Fleksibilitas tersebut menunjukkan penerapan yang jauh melampaui laboratorium. Sensor inframerah pintar. Perangkat energi panas yang lebih efisien. Teknologi memori fotonik yang menyimpan informasi menggunakan cahaya dan panas, bukan muatan listrik.
“Tujuan utama kami adalah mengembangkan perangkat ringkas yang secara aktif mengontrol radiasi panas, seperti sirkuit elektronik yang mengontrol aliran listrik.” – Koichi Okamoto, Universitas Metropolitan Osaka
Tangkapan
Itu masih bersifat teoritis saat ini.
Fisika dan matematikanya solid. Modelnya sangat ketat. Namun prototipe fisiknya belum ada. Kita berada dalam fase “membuka jalan”.

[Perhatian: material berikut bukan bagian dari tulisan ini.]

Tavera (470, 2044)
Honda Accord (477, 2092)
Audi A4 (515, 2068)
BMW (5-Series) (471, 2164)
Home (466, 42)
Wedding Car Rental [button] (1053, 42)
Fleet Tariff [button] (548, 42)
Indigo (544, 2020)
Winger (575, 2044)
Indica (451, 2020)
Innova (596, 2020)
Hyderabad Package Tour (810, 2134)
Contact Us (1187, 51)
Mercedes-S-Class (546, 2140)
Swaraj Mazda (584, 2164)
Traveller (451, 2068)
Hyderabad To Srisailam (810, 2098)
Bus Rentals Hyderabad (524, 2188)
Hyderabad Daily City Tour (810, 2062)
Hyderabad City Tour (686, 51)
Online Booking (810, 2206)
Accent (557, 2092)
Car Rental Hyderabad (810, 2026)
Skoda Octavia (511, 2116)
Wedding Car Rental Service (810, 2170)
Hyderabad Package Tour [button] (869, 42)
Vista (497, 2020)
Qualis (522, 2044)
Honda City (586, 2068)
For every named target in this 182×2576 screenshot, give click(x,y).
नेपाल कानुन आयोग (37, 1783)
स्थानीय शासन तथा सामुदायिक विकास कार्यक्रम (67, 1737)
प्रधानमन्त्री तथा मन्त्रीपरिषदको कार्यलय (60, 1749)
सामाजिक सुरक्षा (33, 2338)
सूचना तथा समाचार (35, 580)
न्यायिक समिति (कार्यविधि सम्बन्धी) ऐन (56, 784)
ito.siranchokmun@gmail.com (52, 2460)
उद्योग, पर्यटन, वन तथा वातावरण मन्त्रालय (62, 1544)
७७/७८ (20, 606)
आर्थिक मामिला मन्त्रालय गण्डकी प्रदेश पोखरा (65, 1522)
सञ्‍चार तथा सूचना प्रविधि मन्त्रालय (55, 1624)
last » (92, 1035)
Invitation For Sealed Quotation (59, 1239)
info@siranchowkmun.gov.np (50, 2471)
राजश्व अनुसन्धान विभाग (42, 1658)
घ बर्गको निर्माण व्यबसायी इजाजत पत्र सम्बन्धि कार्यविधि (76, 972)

Dan ini bukannya tanpa gesekan. Para peneliti mencatat dalam makalah mereka bahwa penelitian ini sangat berfokus pada penyerapan. Emisi hanya diasumsikan dan bukan dieksplorasi secara terperinci. Selain itu, Anda memerlukan medan magnet eksternal untuk mewujudkan hal ini. Itu sebuah kerutan. Komponen tambahan. Sebuah potensi rintangan.
Namun mengingat hukum fisika diciptakan untuk ditantang, sulit untuk membantah bahwa hal tersebut merupakan sebuah penghalang.
Pekerjaan ini menetapkan kerangka kerja untuk kontrol termal aktif dan non-timbal balik. Fotonik termal skala chip akan segera terjadi. Pertanyaannya bukanlah apakah ini berhasil di atas kertas. Tinggal apakah kita bisa membangunnya.